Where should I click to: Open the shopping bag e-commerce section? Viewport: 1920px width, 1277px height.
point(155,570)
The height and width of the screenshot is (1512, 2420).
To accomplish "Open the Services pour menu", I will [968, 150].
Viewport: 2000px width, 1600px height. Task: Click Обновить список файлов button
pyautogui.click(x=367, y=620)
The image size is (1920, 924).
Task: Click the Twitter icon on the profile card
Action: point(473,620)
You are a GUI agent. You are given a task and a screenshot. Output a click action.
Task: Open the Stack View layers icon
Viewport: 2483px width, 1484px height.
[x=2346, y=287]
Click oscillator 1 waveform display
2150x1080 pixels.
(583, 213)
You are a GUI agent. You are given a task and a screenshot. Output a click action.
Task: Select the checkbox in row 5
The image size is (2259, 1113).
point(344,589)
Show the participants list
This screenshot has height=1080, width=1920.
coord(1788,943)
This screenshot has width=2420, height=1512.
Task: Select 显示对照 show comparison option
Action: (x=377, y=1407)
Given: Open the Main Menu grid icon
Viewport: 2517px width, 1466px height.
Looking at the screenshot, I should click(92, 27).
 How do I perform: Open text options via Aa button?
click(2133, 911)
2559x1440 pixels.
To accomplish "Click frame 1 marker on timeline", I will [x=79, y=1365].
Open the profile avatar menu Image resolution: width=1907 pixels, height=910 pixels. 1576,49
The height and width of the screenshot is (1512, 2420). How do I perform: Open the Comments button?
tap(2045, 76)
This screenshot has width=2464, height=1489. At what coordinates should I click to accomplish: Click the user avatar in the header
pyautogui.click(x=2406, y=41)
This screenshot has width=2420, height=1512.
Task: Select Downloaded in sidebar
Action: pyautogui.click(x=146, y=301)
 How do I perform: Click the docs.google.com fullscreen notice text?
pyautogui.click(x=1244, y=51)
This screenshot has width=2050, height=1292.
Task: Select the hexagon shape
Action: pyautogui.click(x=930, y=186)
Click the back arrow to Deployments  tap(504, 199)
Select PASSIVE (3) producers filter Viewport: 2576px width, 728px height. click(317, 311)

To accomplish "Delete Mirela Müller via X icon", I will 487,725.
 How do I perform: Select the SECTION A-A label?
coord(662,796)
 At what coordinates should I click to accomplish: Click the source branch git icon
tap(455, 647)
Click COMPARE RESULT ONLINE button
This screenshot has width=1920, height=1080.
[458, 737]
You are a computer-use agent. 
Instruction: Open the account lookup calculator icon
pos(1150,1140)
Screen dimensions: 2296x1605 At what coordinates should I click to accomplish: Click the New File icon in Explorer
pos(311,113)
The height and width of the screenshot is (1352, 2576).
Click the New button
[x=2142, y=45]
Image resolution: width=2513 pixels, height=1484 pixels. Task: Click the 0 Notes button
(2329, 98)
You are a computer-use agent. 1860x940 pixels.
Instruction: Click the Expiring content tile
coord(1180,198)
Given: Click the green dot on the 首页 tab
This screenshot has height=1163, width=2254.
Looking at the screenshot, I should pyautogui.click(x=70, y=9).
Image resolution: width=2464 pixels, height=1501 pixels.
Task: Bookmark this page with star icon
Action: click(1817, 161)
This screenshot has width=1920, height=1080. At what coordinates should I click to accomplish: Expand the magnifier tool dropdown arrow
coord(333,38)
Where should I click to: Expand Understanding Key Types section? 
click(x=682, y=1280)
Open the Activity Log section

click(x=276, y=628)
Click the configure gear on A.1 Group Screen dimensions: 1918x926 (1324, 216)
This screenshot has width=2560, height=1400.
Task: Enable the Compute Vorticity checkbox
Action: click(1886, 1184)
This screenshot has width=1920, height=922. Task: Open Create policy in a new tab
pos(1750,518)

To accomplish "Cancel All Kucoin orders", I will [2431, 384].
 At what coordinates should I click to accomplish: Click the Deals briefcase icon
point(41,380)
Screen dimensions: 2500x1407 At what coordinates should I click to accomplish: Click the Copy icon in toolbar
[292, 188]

※

WHAT YOU WILL DO
Wherever the string "agent" appears in a line of the records, copy that line.

EXPECTED ANSWER
You are a GUI agent. You are given a task and a screenshot. Output a click action.
You are a GUI agent. You are given a task and a screenshot. Output a click action.
You are a computer-use agent. 
You are a computer-use agent. 1860x940 pixels.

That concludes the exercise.